Non-cytotoxic antiviral activities of granzymes in the context of the immune antiviral state.

Viruses are obligatory intracellular parasites, whose replication depends on components encoded by the virus and pathways and functions of the host cell. In addition to the pathways required for viral synthesis, viruses activate multiple mechanisms to evade immune attack, promoting viral propagation while avoiding or slowing the host immune response. To achieve efficient control of viral infections, the immune system in vertebrates relies on diverse and synergistic antiviral pathways (both at the innate and adaptive immune response), which target and inactivate viral and host components involved both in viral replication and in viral defenses that block host antiviral activities. During this process, the immune system uses mechanisms to slow down viral propagation, while apoptotic pathways are triggered to kill (when possible) the infected cell. Granzymes (granule enzymes) are key components of the immune response that play important roles in eliminating host cells infected by intracellular pathogens.
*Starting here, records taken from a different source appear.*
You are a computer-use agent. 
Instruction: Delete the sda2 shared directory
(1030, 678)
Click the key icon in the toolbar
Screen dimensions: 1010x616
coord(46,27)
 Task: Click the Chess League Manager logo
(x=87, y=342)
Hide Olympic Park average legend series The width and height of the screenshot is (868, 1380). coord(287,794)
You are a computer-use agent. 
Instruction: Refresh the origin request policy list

Although the induction of target cell death has been considered the central function for these proteases, recent evidence supports that granzymes can achieve direct antiviral activities through the cleavage of viral and host factors required for viral replication and viral defense. In addition, granzyme A can stimulate the production of pro-inflammatory cytokines. The focus of this review is to discuss recent views on antiviral mechanisms involved in controlling viral infections, with special interest in novel and potential non-death-related antiviral functions of the granzymes, and how these unique functions complement and synergize with the 'antiviral state' created by interferons and cytotoxic lymphocytes in response to virus.